Primer ministro británico en crisis política por conexiones con Epstein
El primer ministro británico Keir Starmer ha pedido disculpas a las víctimas de Jeffrey Epstein y reconoce haber cometido un 'grave error' al nombrar a Peter Mandelson como embajador en Estados Unidos, a pesar de conocer sus vínculos con el delincuente sexual condenado. Las disculpas se produjeron durante lo que debería haber sido una reunión rutinaria sobre inversiones locales, pero se convirtió en un dramático ajuste de cuentas político que ha sumido al gobierno de Starmer en la crisis más profunda desde que asumió el cargo en 2024.
'Lo siento' - El emotivo discurso de Starmer
Frente a una sala llena de periodistas y observadores políticos, Starmer declaró: 'Siento lo que les hicieron. Que fueron abandonados por personas en posiciones de poder. Una y otra vez han tenido que ver cómo la gente elude su responsabilidad.' El ex fiscal, que construyó su carrera responsabilizando a personas poderosas, ahora está en el centro de lo que los analistas políticos llaman 'el mayor escándalo político en sesenta años'.
La conexión Mandelson-Epstein
Peter Mandelson, un arquitecto clave del gobierno de New Labour de Tony Blair y ex comisario europeo, fue nombrado por Starmer en 2024 como embajador británico en Washington. Lo que Starmer ahora llama un 'grave error de juicio' ocurrió a pesar del conocimiento público de que Mandelson mantuvo una amistad con Jeffrey Epstein, el financiero condenado por tráfico sexual que murió en prisión en 2019.
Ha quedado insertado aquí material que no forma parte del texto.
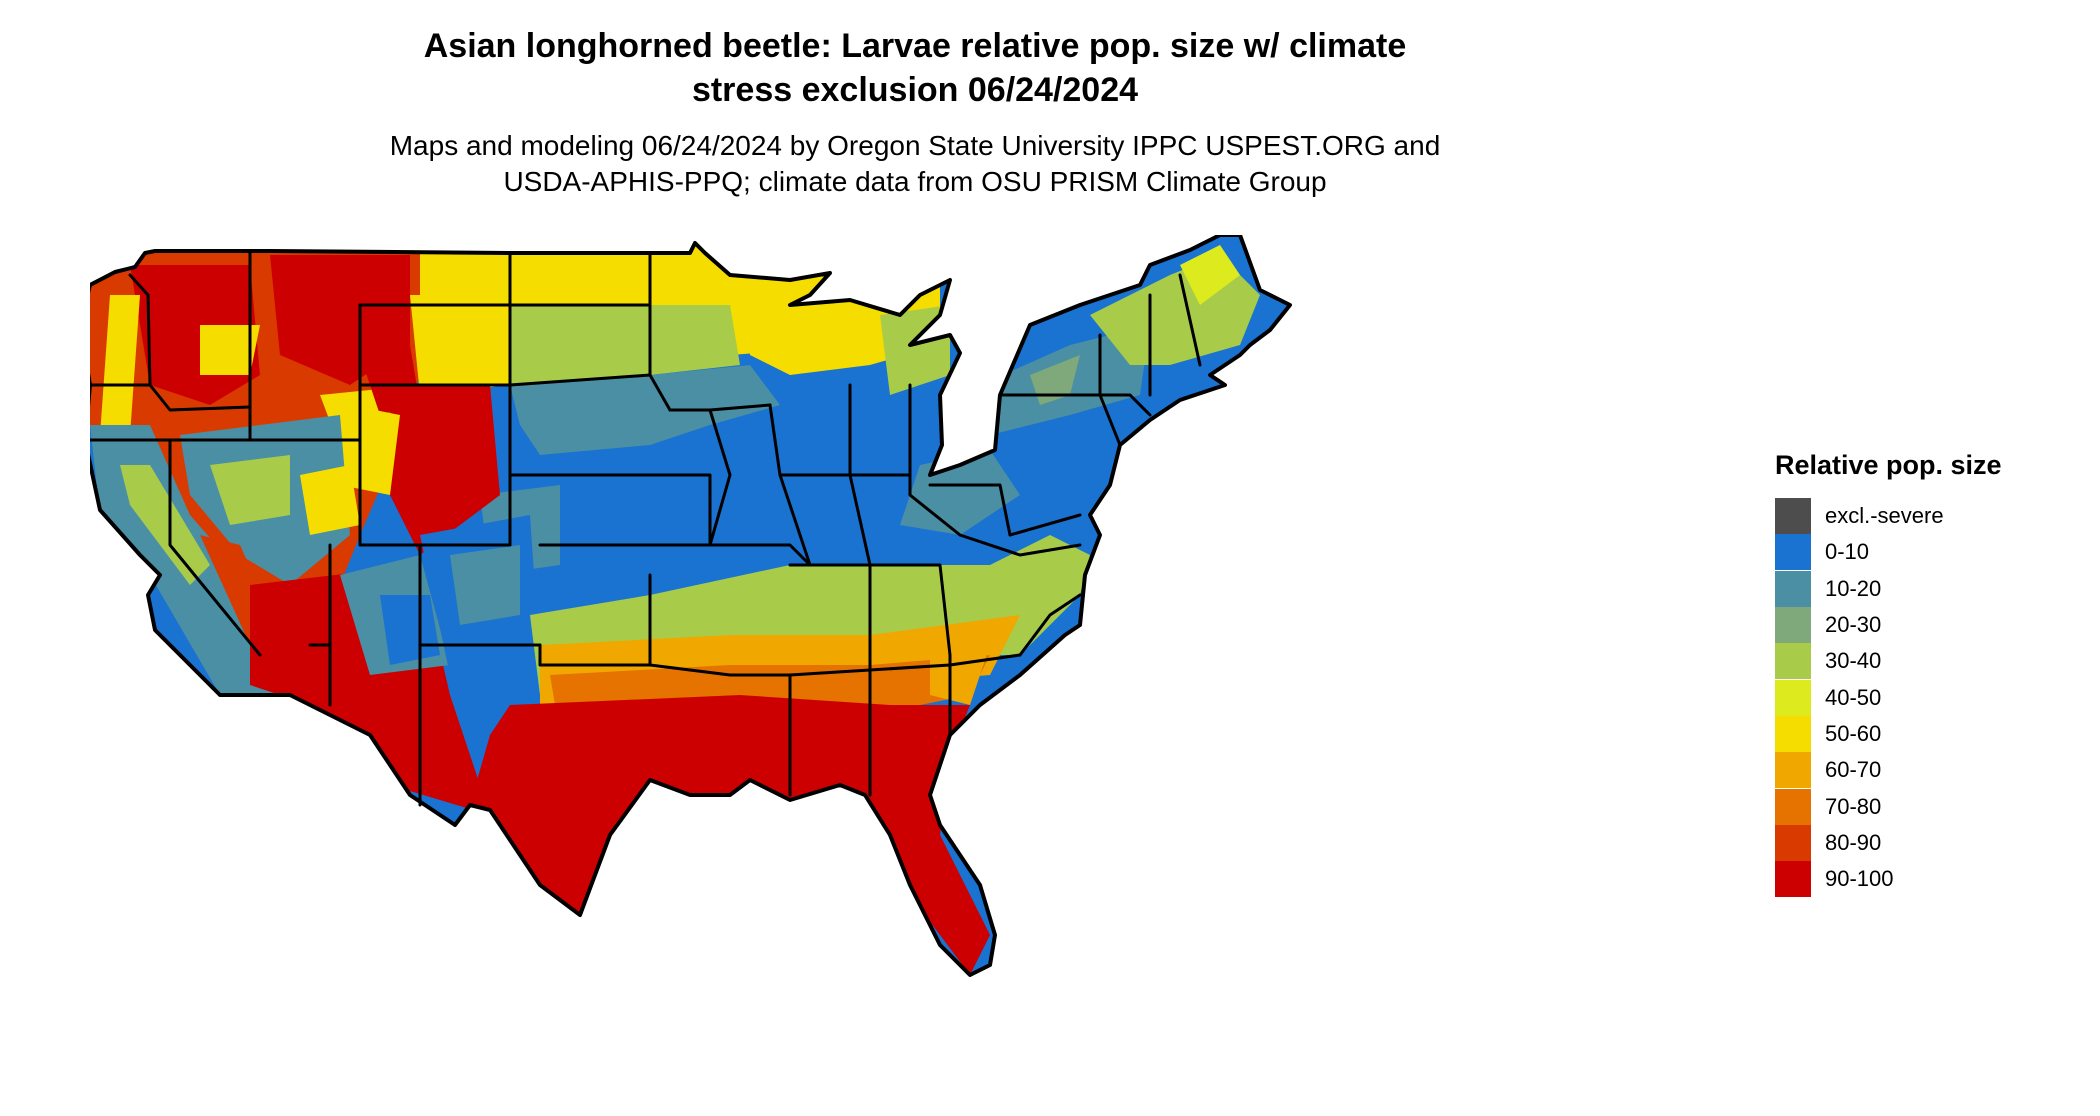  What do you see at coordinates (1848, 552) in the screenshot?
I see `legend-label: 0-10` at bounding box center [1848, 552].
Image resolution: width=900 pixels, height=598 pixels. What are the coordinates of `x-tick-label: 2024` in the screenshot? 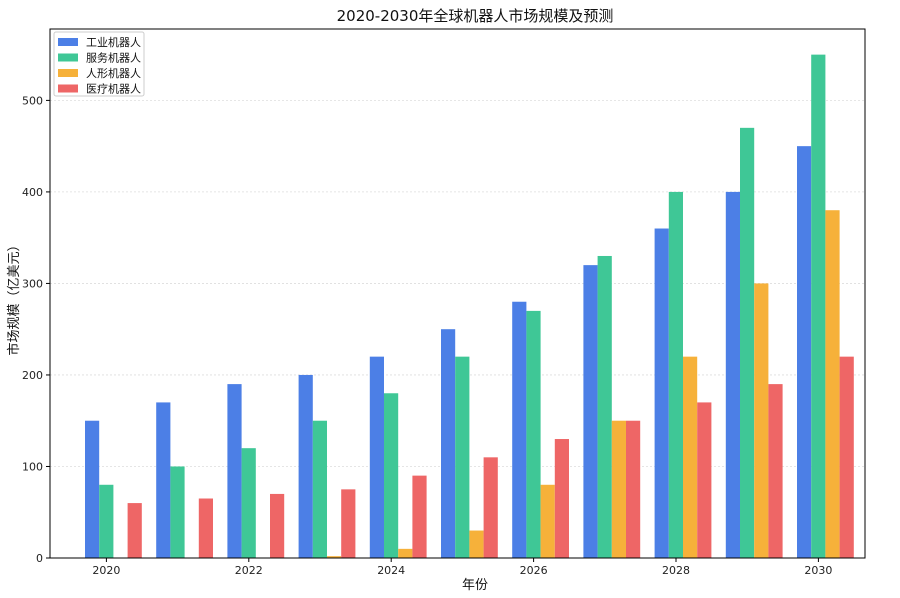 It's located at (391, 570).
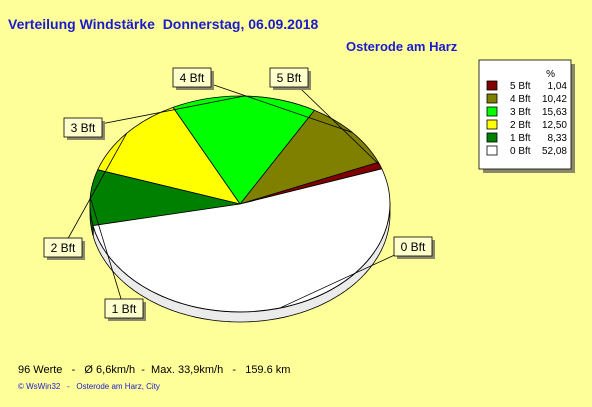  I want to click on legend-header: %, so click(550, 74).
Según documentos recién publicados, Mandelson habría filtrado información gubernamental sensible a Epstein durante la crisis financiera de 2008 mientras era ministro de Asuntos Económicos. La Policía Metropolitana ha abierto ahora una investigación penal por presunta mala conducta en el cargo público.
Consecuencias políticas y preguntas de liderazgo
El escándalo ha llevado a lo que algunos parlamentarios laboristas llaman una 'crisis gubernamental total'. Arjen van der Horst, corresponsal en el Reino Unido de la NOS, informa: 'El asunto Mandelson es visto ahora como el mayor escándalo político en sesenta años. Se ha desarrollado en unos pocos días hasta convertirse en una verdadera crisis gubernamental. Keir Starmer está bajo una presión cada vez mayor. Algunos parlamentarios laboristas dicen abiertamente que los días del primer ministro están contados.'
Starmer enfrenta llamados desde su propio partido para despedir a su jefe de gabinete, Morgan McSweeney, quien, según los informes, presionó para el nombramiento de Mandelson. Los observadores políticos no pasan por alto la ironía: McSweeney ahora desempeña el mismo papel entre bastidores que Mandelson tuvo una vez en el gobierno de Blair.
Implicaciones más amplias para la política británica
El escándalo Epstein sigue resonando en la política mundial, pero el impacto en el Reino Unido es particularmente grave. Como muestra el análisis, las últimas publicaciones de documentos han expuesto lo que un comentarista llamó 'una resonancia magnética del establishment': redes de influencia que cruzan fronteras políticas y nacionales.
La popularidad de Starmer, que según los datos de Wikipedia ya estaba en un mínimo histórico, ha caído aún más. El primer ministro que llevó al Laborista a una aplastante victoria electoral hace dos años ahora se enfrenta a la pregunta de si puede sobrevivir a lo que se ha convertido en el escándalo definitorio de su mandato.
Mientras se desarrolla el drama político, las víctimas de Epstein observan desde las gradas, su trauma saliendo a la superficie una y otra vez con cada nueva revelación. Las disculpas de Starmer, aunque bien recibidas por algunos, pueden no ser suficientes para calmar la creciente tormenta política que amenaza con arrasar su gobierno.